Electrical Engineering and Computer Science

Advisor(s)

Zafarani, Reza

Keywords

artificial intelligence, fake news, machine learning, social media

Subject Categories

Computer Sciences | Physical Sciences and Mathematics

Abstract

The unprecedented growth of new information producing, distributing, and consuming every moment on the Web has fostered the rise of ``fake news.'' Because of its detrimental effect on democracy, global economies, and public health, effectively combating online fake news has become an essential and urgent task.

This dissertation starts with making typological, theoretical, and empirical efforts to promote the public's comprehension of fake news and lay the foundation for algorithmically combating fake news. As there has been no universal definition of fake news, this dissertation discusses the definition of fake news from three dimensions: veracity, intention, and news, comparing it with related terms, such as misinformation and disinformation. The dissertation first probes and collects extensive theories in social sciences, presenting or interpreting the psychology, behavior, and motivations of human beings as fake news producers, distributors, and consumers. It creates real-world multimodal, multilingual, and cross-site datasets, with which the dissertation empirically characterizes the language of fake news and its propagation on social networks differential from the truth.
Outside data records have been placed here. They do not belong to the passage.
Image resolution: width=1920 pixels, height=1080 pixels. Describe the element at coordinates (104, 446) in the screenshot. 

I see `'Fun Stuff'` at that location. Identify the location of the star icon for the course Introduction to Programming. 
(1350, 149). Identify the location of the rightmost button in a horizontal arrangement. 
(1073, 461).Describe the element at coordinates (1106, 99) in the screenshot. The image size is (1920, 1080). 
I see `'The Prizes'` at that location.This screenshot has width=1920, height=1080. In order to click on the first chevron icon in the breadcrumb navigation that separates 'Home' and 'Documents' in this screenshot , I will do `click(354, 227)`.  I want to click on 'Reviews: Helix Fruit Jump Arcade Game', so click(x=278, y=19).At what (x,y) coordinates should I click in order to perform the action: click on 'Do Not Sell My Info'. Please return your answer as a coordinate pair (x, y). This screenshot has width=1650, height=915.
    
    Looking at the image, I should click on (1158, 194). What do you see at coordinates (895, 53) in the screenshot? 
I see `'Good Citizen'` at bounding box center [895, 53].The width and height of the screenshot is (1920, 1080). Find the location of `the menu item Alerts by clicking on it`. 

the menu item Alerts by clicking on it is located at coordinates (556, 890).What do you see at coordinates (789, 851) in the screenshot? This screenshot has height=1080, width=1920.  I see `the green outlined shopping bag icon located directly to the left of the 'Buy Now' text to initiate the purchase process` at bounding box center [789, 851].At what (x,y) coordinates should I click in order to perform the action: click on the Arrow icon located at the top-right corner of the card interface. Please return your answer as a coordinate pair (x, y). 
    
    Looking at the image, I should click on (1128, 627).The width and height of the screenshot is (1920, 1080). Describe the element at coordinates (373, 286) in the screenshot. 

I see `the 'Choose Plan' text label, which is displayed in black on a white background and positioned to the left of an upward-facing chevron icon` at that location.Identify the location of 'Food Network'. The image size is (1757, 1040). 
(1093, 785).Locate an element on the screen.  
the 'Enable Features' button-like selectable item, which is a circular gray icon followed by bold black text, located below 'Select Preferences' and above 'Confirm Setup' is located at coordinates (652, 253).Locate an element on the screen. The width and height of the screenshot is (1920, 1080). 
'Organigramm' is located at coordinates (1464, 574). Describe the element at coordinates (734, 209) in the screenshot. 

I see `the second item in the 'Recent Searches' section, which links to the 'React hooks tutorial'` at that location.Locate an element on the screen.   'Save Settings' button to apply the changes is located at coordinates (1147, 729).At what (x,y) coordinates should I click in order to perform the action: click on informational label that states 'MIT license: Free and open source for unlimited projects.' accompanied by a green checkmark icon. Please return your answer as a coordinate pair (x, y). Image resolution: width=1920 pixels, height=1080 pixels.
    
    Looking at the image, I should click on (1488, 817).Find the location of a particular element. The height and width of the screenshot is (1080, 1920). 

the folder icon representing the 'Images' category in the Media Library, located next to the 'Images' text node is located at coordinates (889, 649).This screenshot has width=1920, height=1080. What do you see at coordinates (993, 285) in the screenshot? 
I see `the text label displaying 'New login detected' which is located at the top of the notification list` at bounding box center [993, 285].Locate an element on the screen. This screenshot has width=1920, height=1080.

Beyond understanding fake news, this dissertation presents novel machine (deep) learning algorithms for accurate, explainable, early, and robust prediction of fake news. It first introduces social theories and empirical patterns of fake news into feature extraction. It designs the neural networks that explicitly and adaptively capture the linguistic style of various news articles (i.e., the usage of words and the linguistically meaningful way they are structured into documents). It first leverages multimodal news content and cross-modal consistency to predict fake news. The proposed algorithms comprehensively investigate news language across the lexical, syntactic, semantic, and discourse levels, the visual information within news content, and news diffusion on social networks across the node, ego, triad, community, and network levels. Their effectiveness in predicting fake news is demonstrated with real-world datasets publicly available.

Furthermore, this dissertation strives for proactive fake news mitigation, considering that predicting fake news can be effective but reactive in countering online fake news. It formulates a new task of assessing the intent of fake news spreaders to keep social media users from unintentionally circulating any future fake news without realizing its fakeness. It proposes a social-theory-informed AI-powered solution. Specifically, social theories interpret why a human unintentionally spreads fake news (i.e., preexisting beliefs and social influence). Advanced AI (artificial intelligence) techniques are employed to compute one's beliefs and received social influence. It first annotates the intent of fake news spreaders as ground truth, with which we demonstrate the proposed solution's effectiveness.